Our imagination for the distant past has been atrophied by the movies, which handily suppress museum placards and “10 Things You Don’t Know…” articles that offer up the utter strangeness of ancient modes. Projecting the preoccupations of the current episteme back through the ages puts knots in the historian’s brow, but storytelling’s function is to make sense of things, and its conventions during any given moment bear something close to the force of divine law. So costume and art departments commit an admirable amount of attention to what details can be attractively recreated while writers and directors iron out the discomfiting social tendencies of our forebears to create characters concordant with our own self-image. When we’re lucky, we get the unwashed hair plastered to Daniel Day-Lewis’s scalp in Gangs of New York, the smallest glimpse into the filth of the 19th century, a class of details typically massaged out so as not to derail our sympathies. If we want history, we have books. Movies are a meaningful engagement with the past, but the limitations of this arrangement are largely unacknowledged.
When Federico Fellini set about adapting the 1st-century Roman text Satyricon, he conceived the film as science fiction. ‘But science fiction,” he told Roger Ebert, “can be in the past as well as the future. This picture is a trip back to Nero's time, and that means it is a trip into an unknown dimension. What do we know about the Romans?” Of course we know plenty, but you’ll find almost none of it in gladiator movies.

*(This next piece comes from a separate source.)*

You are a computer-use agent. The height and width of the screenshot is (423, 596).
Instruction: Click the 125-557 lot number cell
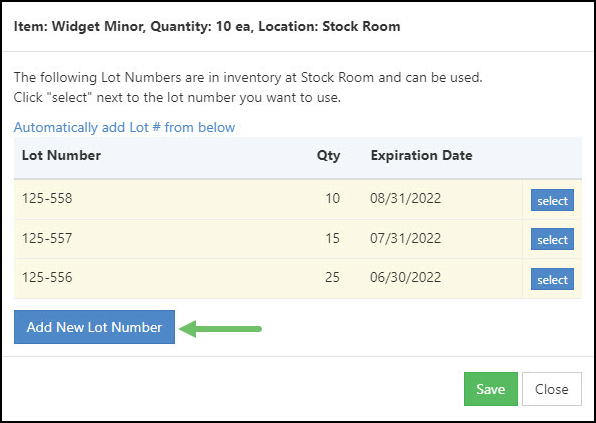[47, 238]
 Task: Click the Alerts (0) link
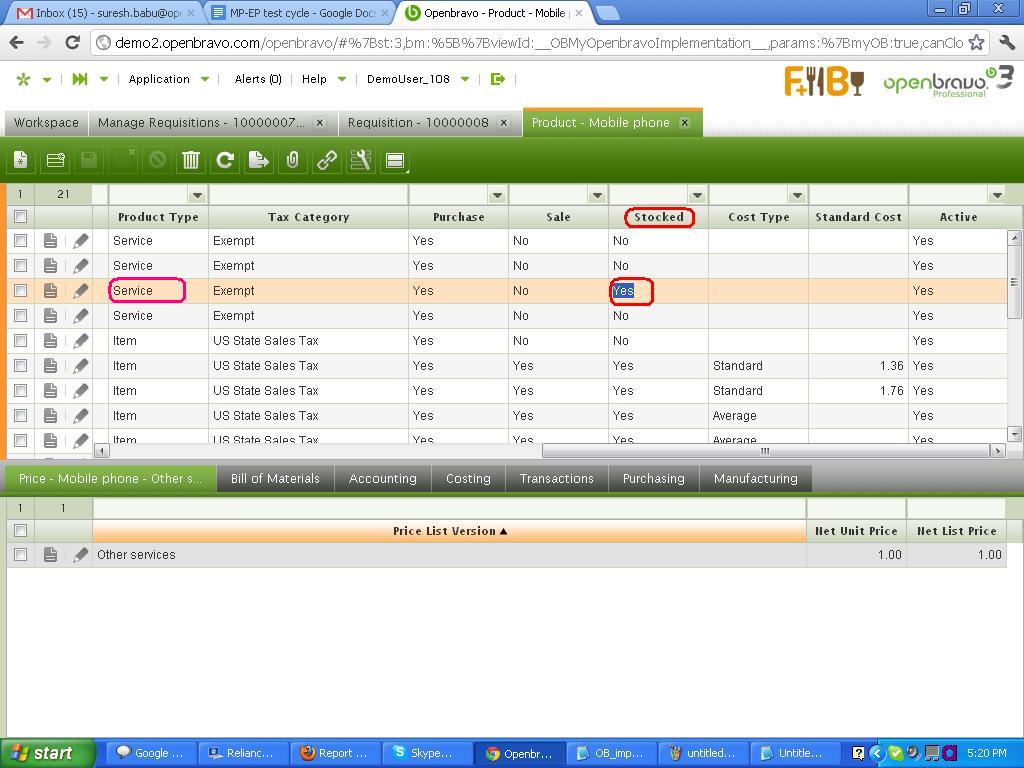tap(257, 79)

The original work unfurls the bawdy misadventures of two nobleman and the slave boy they take turns forcing into their beds. Fellini preserves this ghastly sexual arrangement and many more gnarly archaisms to present an unrecognizable civilization, by turns repellant and alluring, but above all alien.

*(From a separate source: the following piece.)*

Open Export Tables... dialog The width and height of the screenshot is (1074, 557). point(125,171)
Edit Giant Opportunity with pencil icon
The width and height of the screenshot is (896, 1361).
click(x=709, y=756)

Satyricon (1969) finds Fellini’s pageantry at its most lavish. Early in the film, while passing through an arcade, the camera floats past a succession of open doors while Roman grotesques squat and rut and cackle directly at the lens. The film passes as a dislocated fever dream, an anthropology of depravity no doubt far shy of historical accuracy. But this tactile presentation of an incomprehensible past entertainingly addresses a gap in screen culture we’re more comfortable ignoring.
Satyricon screens at the Museum of the Moving Image alongside Toby Dammit (1968).